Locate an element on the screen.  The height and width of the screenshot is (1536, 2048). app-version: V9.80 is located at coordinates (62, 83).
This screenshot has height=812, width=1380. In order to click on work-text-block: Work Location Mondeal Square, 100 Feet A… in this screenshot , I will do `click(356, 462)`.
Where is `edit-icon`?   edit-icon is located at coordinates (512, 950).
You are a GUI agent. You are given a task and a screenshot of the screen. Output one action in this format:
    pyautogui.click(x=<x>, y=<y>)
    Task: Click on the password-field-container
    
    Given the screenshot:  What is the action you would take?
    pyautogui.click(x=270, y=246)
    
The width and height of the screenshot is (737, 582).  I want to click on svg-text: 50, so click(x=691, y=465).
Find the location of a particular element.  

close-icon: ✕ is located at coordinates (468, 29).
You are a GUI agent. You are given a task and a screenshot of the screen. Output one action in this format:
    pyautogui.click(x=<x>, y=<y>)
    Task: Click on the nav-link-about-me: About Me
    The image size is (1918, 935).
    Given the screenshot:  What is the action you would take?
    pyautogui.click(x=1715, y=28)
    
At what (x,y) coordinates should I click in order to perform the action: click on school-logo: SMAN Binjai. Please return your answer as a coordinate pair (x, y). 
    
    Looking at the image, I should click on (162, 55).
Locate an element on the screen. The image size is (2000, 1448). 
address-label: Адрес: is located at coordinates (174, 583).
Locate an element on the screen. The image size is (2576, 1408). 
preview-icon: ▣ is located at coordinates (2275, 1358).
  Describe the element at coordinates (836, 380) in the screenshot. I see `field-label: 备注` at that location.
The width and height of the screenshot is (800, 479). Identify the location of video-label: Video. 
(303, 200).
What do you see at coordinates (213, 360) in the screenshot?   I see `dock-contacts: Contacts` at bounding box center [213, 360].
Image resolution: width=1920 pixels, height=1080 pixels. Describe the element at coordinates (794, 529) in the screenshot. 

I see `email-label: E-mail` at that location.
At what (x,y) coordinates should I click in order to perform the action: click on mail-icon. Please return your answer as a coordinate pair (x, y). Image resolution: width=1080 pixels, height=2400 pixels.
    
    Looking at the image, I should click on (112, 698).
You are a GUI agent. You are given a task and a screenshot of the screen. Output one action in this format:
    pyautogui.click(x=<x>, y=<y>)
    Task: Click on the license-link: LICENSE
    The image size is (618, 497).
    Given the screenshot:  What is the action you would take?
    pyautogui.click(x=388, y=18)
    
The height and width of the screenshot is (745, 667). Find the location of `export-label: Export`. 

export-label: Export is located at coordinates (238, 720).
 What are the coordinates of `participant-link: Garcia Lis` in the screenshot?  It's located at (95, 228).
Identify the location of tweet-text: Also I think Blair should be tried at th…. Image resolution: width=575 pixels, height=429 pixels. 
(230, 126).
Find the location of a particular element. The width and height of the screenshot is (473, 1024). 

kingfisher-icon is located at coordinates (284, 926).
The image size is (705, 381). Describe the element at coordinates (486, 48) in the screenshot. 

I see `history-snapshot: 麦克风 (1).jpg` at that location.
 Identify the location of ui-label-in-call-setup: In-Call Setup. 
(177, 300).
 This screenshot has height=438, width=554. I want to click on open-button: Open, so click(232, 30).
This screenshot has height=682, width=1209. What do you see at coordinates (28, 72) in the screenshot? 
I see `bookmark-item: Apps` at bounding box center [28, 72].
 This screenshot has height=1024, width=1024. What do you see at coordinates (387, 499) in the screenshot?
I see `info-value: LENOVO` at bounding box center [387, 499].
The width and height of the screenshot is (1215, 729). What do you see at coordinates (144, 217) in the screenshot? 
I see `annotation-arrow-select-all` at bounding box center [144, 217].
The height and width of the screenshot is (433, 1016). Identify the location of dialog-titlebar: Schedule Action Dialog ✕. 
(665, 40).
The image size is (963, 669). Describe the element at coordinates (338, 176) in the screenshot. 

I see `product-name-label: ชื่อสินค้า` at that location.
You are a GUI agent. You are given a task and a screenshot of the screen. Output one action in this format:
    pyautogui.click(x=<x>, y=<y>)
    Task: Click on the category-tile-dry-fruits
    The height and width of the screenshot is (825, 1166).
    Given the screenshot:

☆ ☆ ☆

Which lines above contain the string "order", with uppercase and lowercase treated as different? Copy each of those lines in full.

This screenshot has height=812, width=1380. In order to click on work-text-block: Work Location Mondeal Square, 100 Feet A… in this screenshot , I will do `click(356, 462)`.
At what (x,y) coordinates should I click in order to perform the action: click on school-logo: SMAN Binjai. Please return your answer as a coordinate pair (x, y). 
At what (x,y) coordinates should I click in order to perform the action: click on mail-icon. Please return your answer as a coordinate pair (x, y). Image resolution: width=1080 pixels, height=2400 pixels.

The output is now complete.